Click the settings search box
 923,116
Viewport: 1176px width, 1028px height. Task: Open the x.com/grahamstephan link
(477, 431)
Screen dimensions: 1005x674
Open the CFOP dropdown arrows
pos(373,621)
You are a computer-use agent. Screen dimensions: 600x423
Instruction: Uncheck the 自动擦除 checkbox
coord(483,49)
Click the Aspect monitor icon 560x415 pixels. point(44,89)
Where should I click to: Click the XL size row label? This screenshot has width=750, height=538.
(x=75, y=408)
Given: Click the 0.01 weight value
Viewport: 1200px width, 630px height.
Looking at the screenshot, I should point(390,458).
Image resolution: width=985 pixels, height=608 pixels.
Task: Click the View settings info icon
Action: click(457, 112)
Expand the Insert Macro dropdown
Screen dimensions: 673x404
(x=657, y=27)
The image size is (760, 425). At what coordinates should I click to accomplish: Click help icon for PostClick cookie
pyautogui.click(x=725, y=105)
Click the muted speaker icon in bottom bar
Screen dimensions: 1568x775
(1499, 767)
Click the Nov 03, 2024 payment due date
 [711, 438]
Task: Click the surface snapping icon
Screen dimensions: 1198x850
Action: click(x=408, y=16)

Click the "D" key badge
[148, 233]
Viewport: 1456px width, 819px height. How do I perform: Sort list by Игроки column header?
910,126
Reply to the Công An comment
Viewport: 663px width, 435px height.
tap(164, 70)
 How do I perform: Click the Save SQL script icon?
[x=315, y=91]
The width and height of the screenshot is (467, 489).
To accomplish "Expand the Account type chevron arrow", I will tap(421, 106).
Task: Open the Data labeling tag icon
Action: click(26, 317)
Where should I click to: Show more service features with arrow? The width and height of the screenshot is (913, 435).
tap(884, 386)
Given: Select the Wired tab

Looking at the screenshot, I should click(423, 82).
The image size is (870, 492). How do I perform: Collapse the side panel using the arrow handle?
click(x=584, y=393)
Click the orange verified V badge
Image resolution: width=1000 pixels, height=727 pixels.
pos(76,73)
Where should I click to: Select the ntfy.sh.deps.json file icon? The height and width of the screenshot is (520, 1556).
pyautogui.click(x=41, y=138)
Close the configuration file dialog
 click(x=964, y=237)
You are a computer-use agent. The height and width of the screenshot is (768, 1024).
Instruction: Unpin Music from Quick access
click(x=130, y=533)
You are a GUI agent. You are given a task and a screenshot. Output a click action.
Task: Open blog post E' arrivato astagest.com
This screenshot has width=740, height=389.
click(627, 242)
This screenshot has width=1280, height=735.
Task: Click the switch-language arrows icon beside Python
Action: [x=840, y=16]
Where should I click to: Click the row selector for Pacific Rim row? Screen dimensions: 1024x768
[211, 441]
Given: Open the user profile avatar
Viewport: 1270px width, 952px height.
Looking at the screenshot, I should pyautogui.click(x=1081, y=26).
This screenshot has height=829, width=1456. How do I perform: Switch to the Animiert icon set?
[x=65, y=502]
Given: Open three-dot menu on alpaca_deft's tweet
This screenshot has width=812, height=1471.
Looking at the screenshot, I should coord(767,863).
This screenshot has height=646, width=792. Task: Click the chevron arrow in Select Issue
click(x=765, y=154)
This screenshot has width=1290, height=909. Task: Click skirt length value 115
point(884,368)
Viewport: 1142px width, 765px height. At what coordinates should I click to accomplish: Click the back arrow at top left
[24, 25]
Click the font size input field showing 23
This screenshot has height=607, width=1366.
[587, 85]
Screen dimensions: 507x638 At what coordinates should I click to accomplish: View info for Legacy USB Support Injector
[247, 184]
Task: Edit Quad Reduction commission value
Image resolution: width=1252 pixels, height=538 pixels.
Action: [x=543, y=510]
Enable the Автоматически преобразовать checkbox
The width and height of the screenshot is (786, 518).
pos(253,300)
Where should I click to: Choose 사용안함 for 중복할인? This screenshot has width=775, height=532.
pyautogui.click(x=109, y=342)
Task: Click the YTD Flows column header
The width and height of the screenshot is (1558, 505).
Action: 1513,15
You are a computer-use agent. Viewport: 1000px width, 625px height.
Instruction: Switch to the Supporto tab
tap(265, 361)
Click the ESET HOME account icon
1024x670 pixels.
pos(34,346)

■ Problem: Nothing but a number is wanted: report how many lines in the entries above contain the string "computer".

■ Your solution: 3